= Work to be completed =
All entries are to be given again verbatim.

Collected data entries
•••

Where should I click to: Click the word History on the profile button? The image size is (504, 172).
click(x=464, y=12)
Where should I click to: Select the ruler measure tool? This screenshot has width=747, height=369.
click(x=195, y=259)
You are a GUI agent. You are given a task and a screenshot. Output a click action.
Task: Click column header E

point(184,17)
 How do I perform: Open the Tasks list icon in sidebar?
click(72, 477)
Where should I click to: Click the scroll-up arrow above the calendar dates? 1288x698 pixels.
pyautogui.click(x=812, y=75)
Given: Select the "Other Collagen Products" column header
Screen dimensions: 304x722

•••

= Written response =
Where should I click to: Click the word History on the profile button? The image size is (504, 172).
click(x=464, y=12)
Where should I click to: Select the ruler measure tool? This screenshot has width=747, height=369.
click(x=195, y=259)
You are a GUI agent. You are given a task and a screenshot. Output a click action.
Task: Click column header E

point(184,17)
 How do I perform: Open the Tasks list icon in sidebar?
click(72, 477)
Where should I click to: Click the scroll-up arrow above the calendar dates? 1288x698 pixels.
pyautogui.click(x=812, y=75)
Given: Select the "Other Collagen Products" column header
Screen dimensions: 304x722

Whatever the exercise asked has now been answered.